HIV Farkındalığı ve EMDR'nin İyileştirici Gücü Etkinliği
- POZİTİF İZ

- 3 saat önce
- 2 dakikada okunur
30 Kasım 2025 Pazar akşamı, Göz Hareketleri ile Duyarsızlaştırma ve Yeniden İşleme (EMDR) Derneği tarafından; HIV farkındalığını artırmak ve tanı sürecindeki psikolojik etkileri derinlemesine ele almak amacıyla düzenlenen "Travmanın İzinde: HIV Farkındalığı ve EMDR'nin İyileştirici Gücü" başlıklı çevrimiçi paneline katıldık.
42 katılımcının buluştuğu; tıbbi gerçekler, hak savunuculuğu ve psikolojik iyileşme süreçleri multidisipliner bir bakış açısıyla ele alındı. Etkinlikte, HIV tanısının birey üzerindeki travmatik etkilerine karşı, EMDR terapisinin nasıl güçlü bir kaynak olabileceği konuşuldu.

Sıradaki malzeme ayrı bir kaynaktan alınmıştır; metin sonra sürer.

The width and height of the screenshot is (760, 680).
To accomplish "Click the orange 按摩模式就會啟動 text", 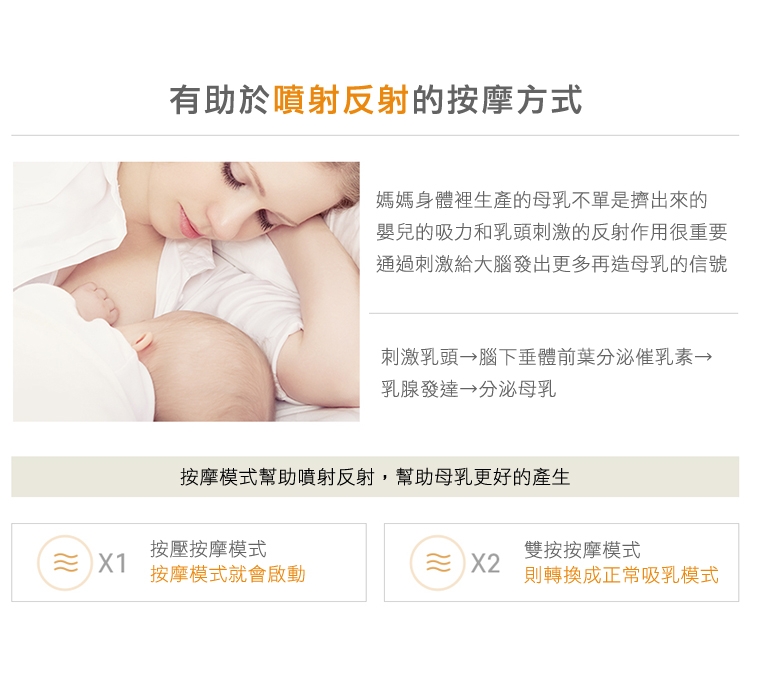I will (228, 574).
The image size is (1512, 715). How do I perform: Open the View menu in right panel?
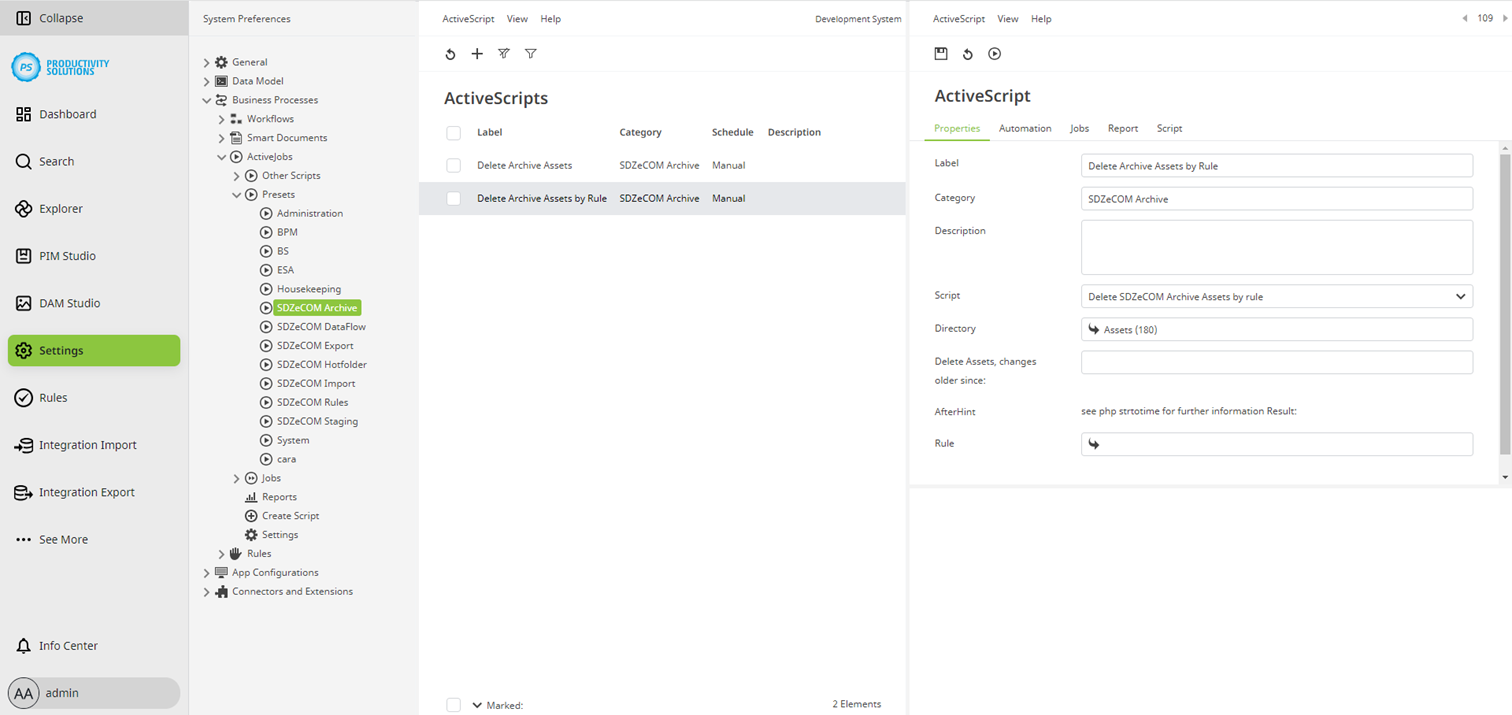pos(1007,19)
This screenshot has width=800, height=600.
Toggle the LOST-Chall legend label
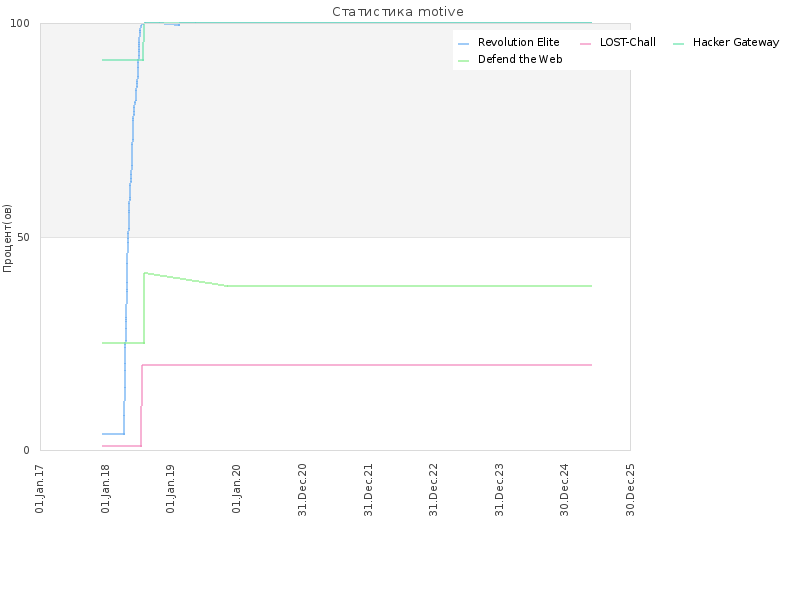tap(628, 42)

Tıbbi Perspektif ve Psikolojik Yaklaşım
Panelin açılışında Enfeksiyon Hastalıkları ve Klinik Mikrobiyoloji Uzmanı Dr. Fatma Merve Koçak, HIV'in güncel tıbbi tedavi yöntemlerini, "Belirlenemeyen = Bulaşmayan" (B=B) ilkesini ve enfeksiyonun klinik süreçlerini katılımcılarla paylaştı.
Ardından söz alan Uzman Klinik Psikolog ve Avrupa Akredite EMDR Terapisti/Danışmanı/Süpervizörü Mustafa Çetinkaya, tanı alma sürecinin yarattığı şok ve travma ile baş etmede EMDR terapisinin rolüne değindi. Travmatik anıların yeniden işlenmesi ve kişinin yaşam kalitesinin artırılması konusundaki klinik deneyimlerini aktardı.
Toplumsal Damgalama ve Hak Temelli Mücadele
Etkinliğin en dikkat çeken bölümlerinden biri, Pozitif-iz Derneği Kurucu Üyesi Çiğdem Şimşek’in gerçekleştirdiği ufuk açıcı sunum oldu. Şimşek, HIV ile yaşayan bireylerin sadece tıbbi bir durumla değil, aynı zamanda toplumsal önyargılarla da mücadele ettiğinin altını çizdi.
Çiğdem Şimşek konuşmasında şu kritik başlıklara odaklandı:
Akran Danışmanlığının Gücü: Pozitif-iz Derneği olarak yürüttükleri akran danışmanlığı çalışmaları sayesinde, yeni tanı alan kişilerin yalnız olmadıklarını hissetmelerinin iyileşme sürecindeki hayati rolünü aktardı.
Doğru Dil Kullanımı: Medyada ve günlük dilde kullanılan ayrıştırıcı dilin (örneğin "HIV'li", "AIDS'li" gibi yanlış tabirler) travmayı nasıl derinleştirdiğini belirterek, "HIV ile yaşayan" gibi doğru terminolojinin önemine dikkat çekti.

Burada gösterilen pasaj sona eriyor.